Looking ahead, the CoreLogic HPI Forecast indicates that home prices will increase by 5 percent on a year-over-year basis from July 2017 to July 2018, and on a month-over-month basis home prices are expected to increase by 0.4 percent from July 2017 to August 2017. The CoreLogic HPI Forecast is a projection of home prices using the CoreLogic HPI and other economic variables. Values are derived from state-level forecasts by weighting indices according to the number of owner-occupied households for each state.

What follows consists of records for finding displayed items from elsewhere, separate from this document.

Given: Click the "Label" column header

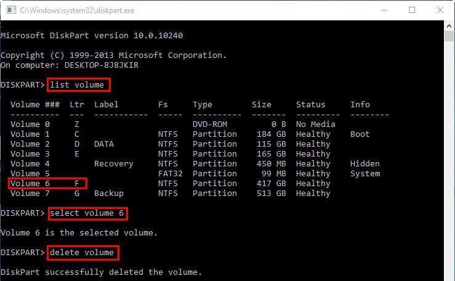Looking at the screenshot, I should tap(106, 104).
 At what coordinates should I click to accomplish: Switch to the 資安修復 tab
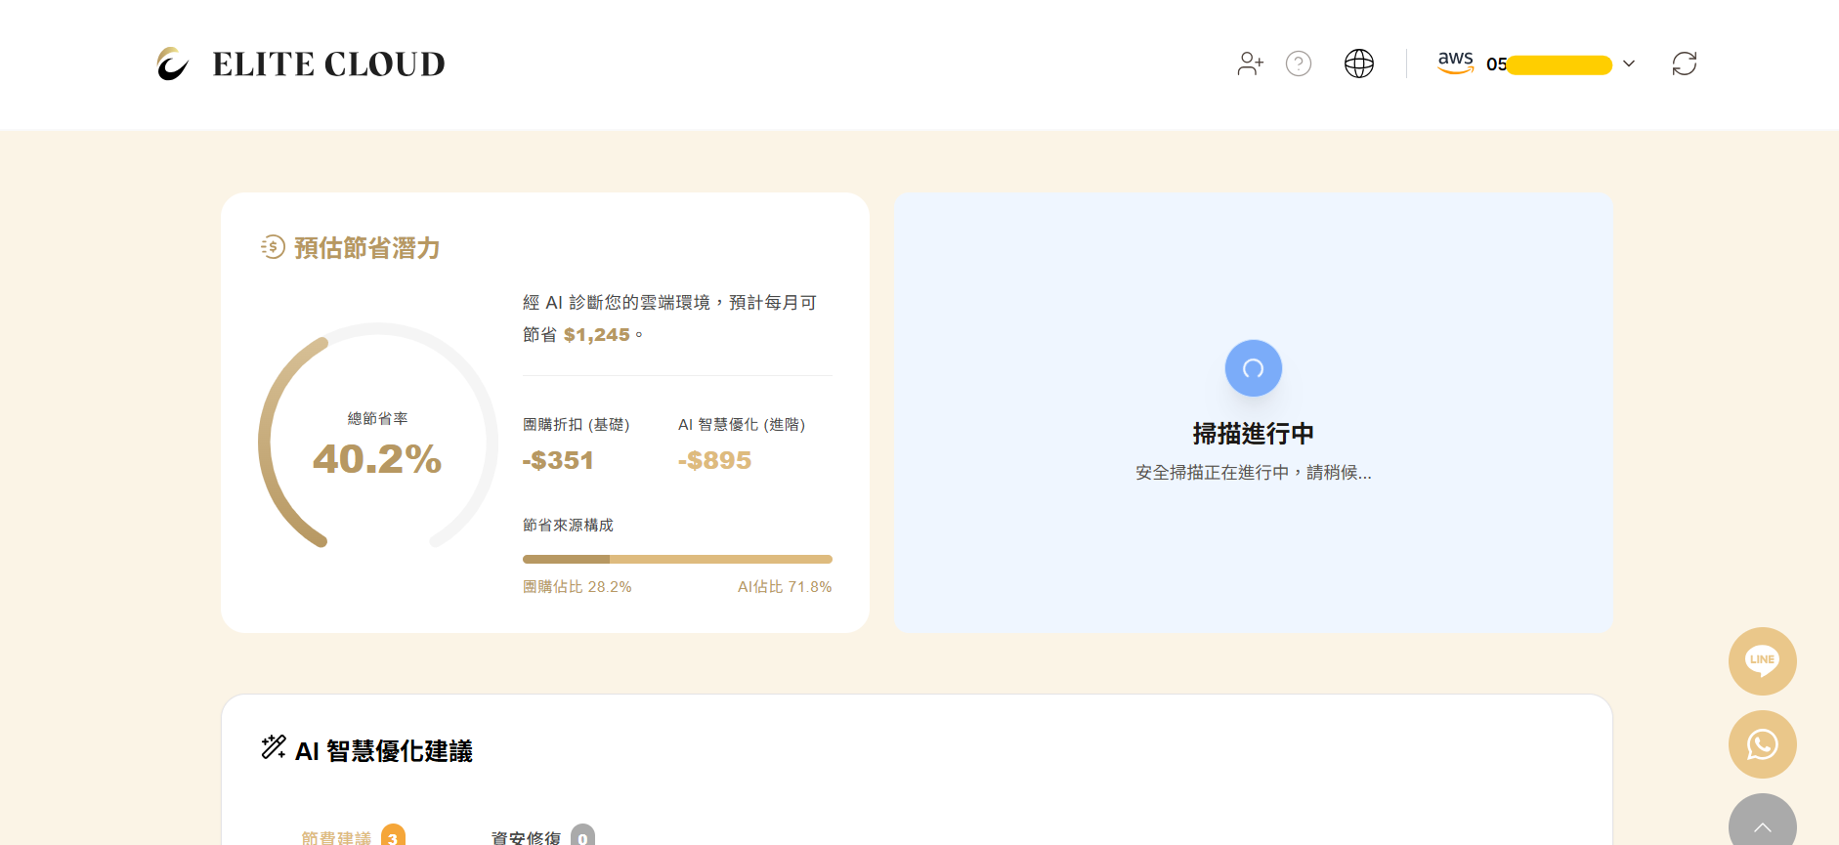(x=526, y=837)
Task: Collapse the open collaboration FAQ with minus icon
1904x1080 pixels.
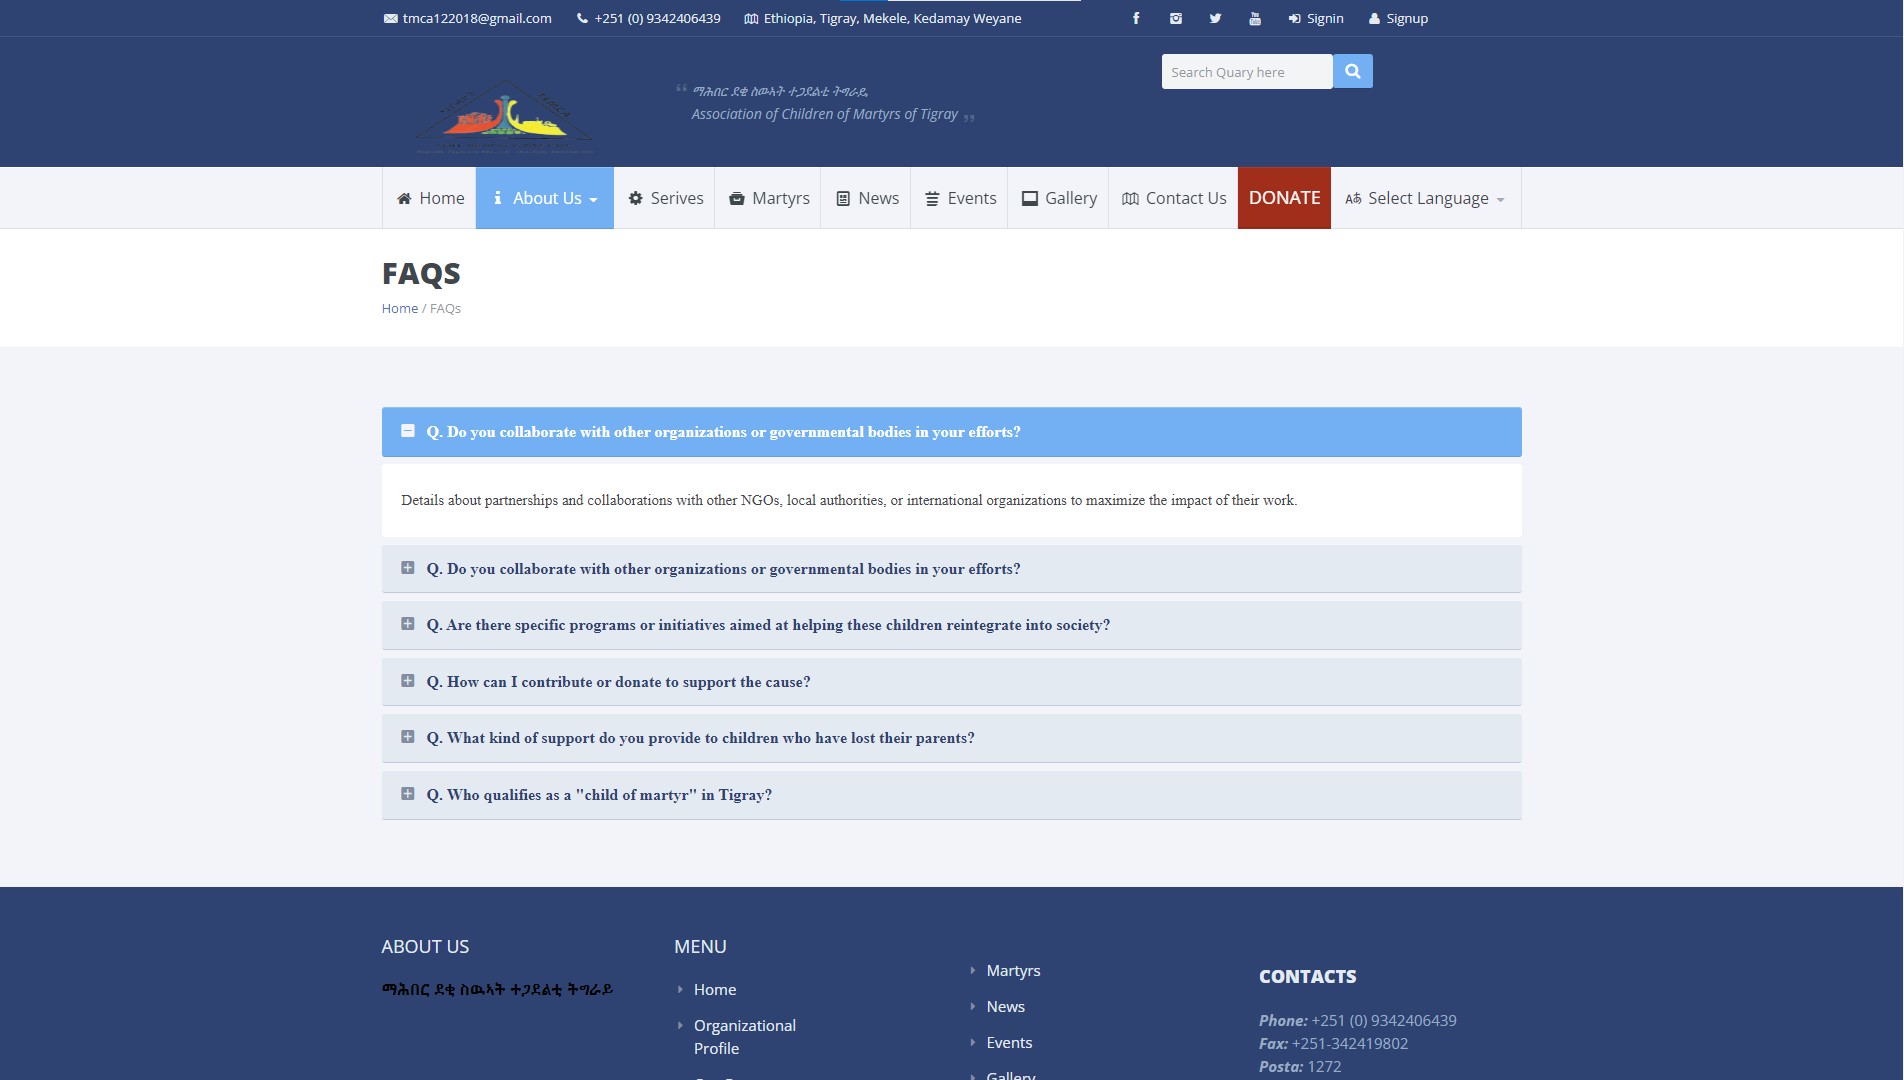Action: [x=408, y=431]
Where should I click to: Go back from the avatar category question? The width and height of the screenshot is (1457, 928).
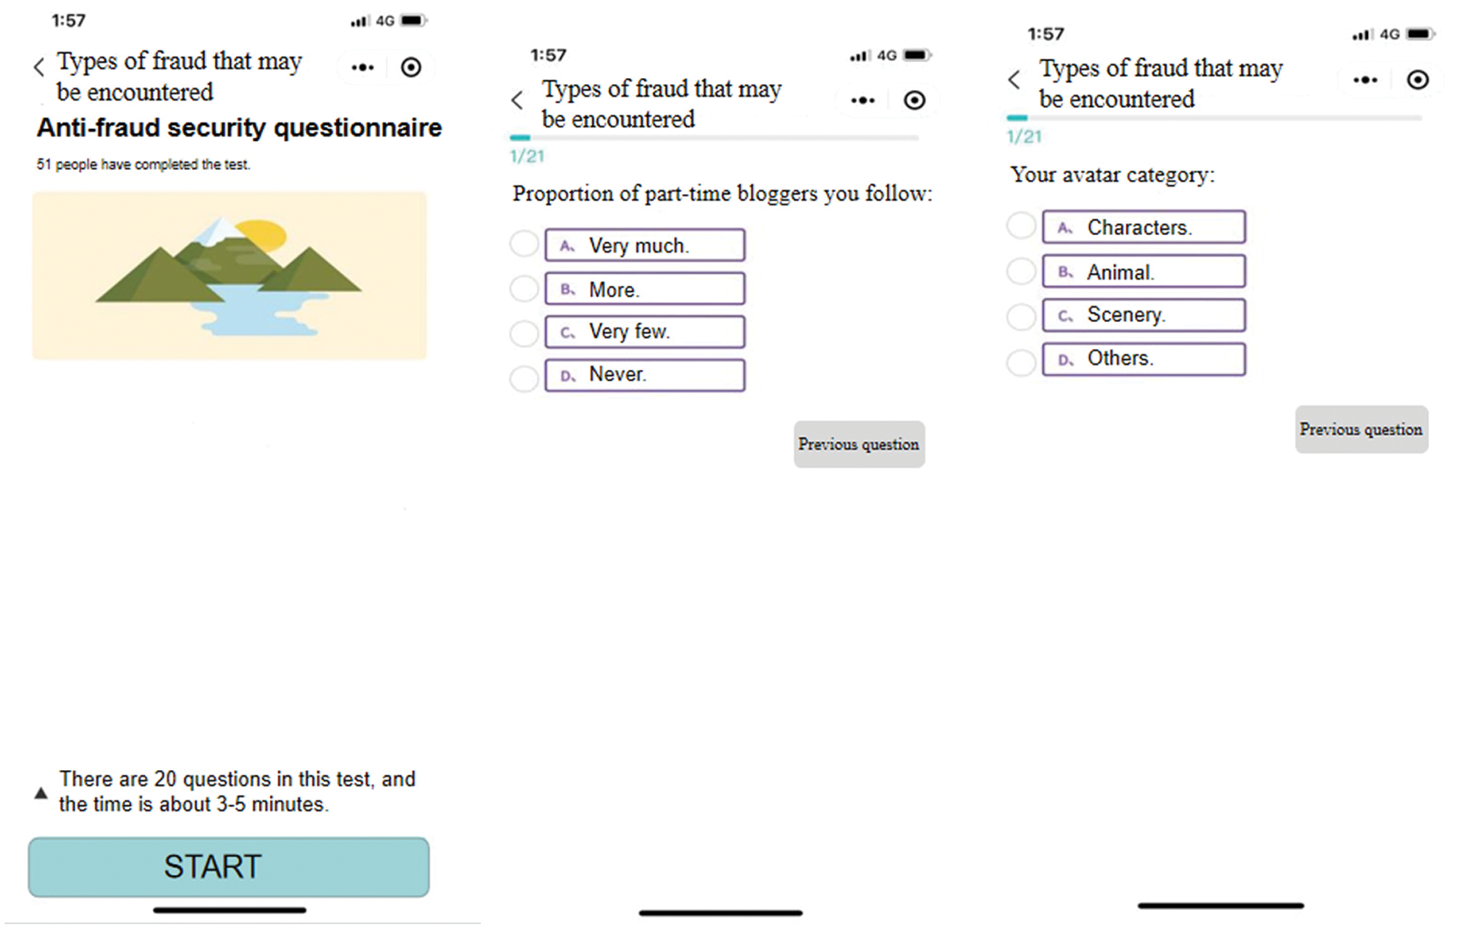1014,79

"In July, home price growth in the Pacific Northwest and mountain states led the nation with the highest appreciation rates," said Dr. Frank Nothaft, chief economist for CoreLogic. "The sharp increase in prices in Washington and Utah has been especially striking, with home price growth in both states accelerating by 3 percentage points since the beginning of this year."

In an analysis of the country's 100 largest metropolitan areas, based on housing stock, 34 percent of cities have an overvalued housing stock as of July 2017, according to CoreLogic Market Conditions Indicators (MCI) data. The MCI analysis categorizes home prices in individual markets as undervalued, at value or overvalued by comparing home prices to their long-run, sustainable levels, which are supported by local market fundamentals, such as disposable income. Also as of July, 28 percent of the top 100 cities were undervalued, and 38 percent were at value.

When looking at only the top 50 markets, based on housing stock, 46 percent were overvalued, 16 percent were undervalued and 8 percent were at value. The MCI defines an overvalued housing market as one in which home prices are at least 10 percent higher than the long-term, sustainable level, while an undervalued housing market is one in which home prices are at least 10 percent below the sustainable level.

"Home prices in July continued to rise at a solid pace with no signs of slowing down," said Frank Martell, president and CEO of CoreLogic. "The combination of steadily rising purchase demand along with very tight inventory of unsold homes should keep upward pressure on home prices for the remainder of this year. While mortgage interest rates remain low, affordability cracks are emerging as over a third of U.S. top cities are now overvalued."